- The Washington Times - Friday, March 19, 2010

On Thursday, Capitol Hill Democrats smiled. A lot. They walked with a spring in their step, some whistling a jaunty tune. Only Sen. John Kerry wore a long face, and yet even he was happy.

Meanwhile, Republicans loped along shadowy hidden hallways, their shoulders slumped. They huddled in conspiratorial conclaves, whispering, plotting. Some frowned; the rest scowled. They were angry little campers indeed.

“They say a picture is worth a thousand words. Well, a number is worth a lot, too. I love numbers,” gushed House Speaker Nancy Pelosi, who grinned ear to ear throughout a gloating afternoon press conference - even, oddly, as retired D.C. school teacher Stella Johnson told how she often must choose between buying food or buying medicine.

The number that swept the speaker off her feet was the latest “score” from the nonpartisan Congressional Budget Office. Health insurance reform legislation, the CBO said Thursday, will save $138 billion in the first 10 years and $1.2 trillion in the second 10 years.

Rep. James E. Clyburn, who stood behind Madam Speaker in a packed room near the House chamber, pronounced himself “giddy” over the numbers.

Republicans, meanwhile, were in disbelief, even denial. At first, some called the numbers nothing more than chimeras.

“The Congressional Budget Office has confirmed that there is currently no official cost estimate. Yet House Democrats are touting to the press - and spinning for partisan gain - numbers that have not been released,” said the House Budget Committee’s ranking Republican, Rep. Paul D. Ryan of Wisconsin.

By noon, though, the mythical creatures that couldn’t possibly exist became as real as the Fibonacci numbers.

Republicans moved into stage two - anger.

“Democrats are crowing about a CBO score that really hides the big picture,” said Rep. Tom Price, who is a doctor. “The CBO numbers rest on a plan that taxes Americans for 10 years to cover a six-year spending binge of nearly $1 trillion. Such a maneuver masks the true cost of the first decade of full implementation. Meanwhile, Democrat leaders say this news makes them ‘giddy. Thats asinine.”

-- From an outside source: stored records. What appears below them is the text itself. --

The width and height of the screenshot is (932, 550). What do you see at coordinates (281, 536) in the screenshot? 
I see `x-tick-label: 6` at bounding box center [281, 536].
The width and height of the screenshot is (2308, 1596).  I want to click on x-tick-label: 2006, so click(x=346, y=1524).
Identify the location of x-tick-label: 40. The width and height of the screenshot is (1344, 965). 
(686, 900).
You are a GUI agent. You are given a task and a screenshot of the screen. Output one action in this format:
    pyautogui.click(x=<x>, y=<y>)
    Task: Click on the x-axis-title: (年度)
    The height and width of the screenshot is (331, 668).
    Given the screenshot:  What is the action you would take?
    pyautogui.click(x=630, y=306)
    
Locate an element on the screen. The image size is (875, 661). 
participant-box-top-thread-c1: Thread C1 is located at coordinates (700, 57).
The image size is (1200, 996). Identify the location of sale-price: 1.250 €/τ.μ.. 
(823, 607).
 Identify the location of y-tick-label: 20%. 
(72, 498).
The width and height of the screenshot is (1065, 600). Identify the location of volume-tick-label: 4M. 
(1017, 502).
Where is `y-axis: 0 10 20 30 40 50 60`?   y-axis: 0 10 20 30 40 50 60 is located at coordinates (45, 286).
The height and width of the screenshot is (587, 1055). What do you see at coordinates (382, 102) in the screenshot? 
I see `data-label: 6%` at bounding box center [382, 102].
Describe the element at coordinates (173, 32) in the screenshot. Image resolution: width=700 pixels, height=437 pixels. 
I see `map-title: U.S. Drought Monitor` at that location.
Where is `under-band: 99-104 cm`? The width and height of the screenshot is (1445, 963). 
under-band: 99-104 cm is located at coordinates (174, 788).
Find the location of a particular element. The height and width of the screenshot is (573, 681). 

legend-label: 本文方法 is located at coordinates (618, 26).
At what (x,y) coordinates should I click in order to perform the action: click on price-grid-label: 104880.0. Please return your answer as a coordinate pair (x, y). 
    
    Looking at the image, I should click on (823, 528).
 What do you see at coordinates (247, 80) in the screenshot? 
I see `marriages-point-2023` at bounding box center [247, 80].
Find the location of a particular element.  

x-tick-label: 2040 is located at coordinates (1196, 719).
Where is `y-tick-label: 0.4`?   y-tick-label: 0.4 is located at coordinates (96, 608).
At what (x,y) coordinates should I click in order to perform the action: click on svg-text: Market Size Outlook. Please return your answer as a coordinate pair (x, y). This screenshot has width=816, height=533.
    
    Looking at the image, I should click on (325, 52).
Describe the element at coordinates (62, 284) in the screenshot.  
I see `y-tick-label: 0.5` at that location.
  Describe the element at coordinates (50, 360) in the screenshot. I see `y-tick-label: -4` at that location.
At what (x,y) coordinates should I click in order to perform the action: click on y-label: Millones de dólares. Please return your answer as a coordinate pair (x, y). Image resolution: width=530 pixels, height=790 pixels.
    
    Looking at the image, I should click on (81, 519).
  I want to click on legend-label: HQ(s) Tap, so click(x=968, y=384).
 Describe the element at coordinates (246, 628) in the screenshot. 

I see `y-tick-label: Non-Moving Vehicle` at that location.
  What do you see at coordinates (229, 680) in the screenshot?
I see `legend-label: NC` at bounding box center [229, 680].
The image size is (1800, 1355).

Sen. Orrin G. Hatch, holding court in a basement Senate press room with only a dozen reporters or so on hand, said the the CBO’s numbers were based on “gimmicks.”

House Republicans, who met in closed-door meetings Thursday with their Senate counterparts, also dismissed the rosy numbers. House Republican Leader John A. Boehner summed up the consensus of the party: “They can tweak this thing, and still it’s a trillion dollars they’re going to spend.”

Well, $940 billion to be exact, according to the CBO. Or, maybe.

“Although CBO completed a preliminary review of legislative language prior to its release, the agency has not thoroughly examined the reconciliation proposal to verify its consistency with the previous draft,” CBO Director Doug Elmendorf said in a letter to Mrs. Pelosi.

The preliminary estimate is just the first 10 years. After that, the costs become nearly incalculable, so much so that the CBO offered a slew of caveats for the out years.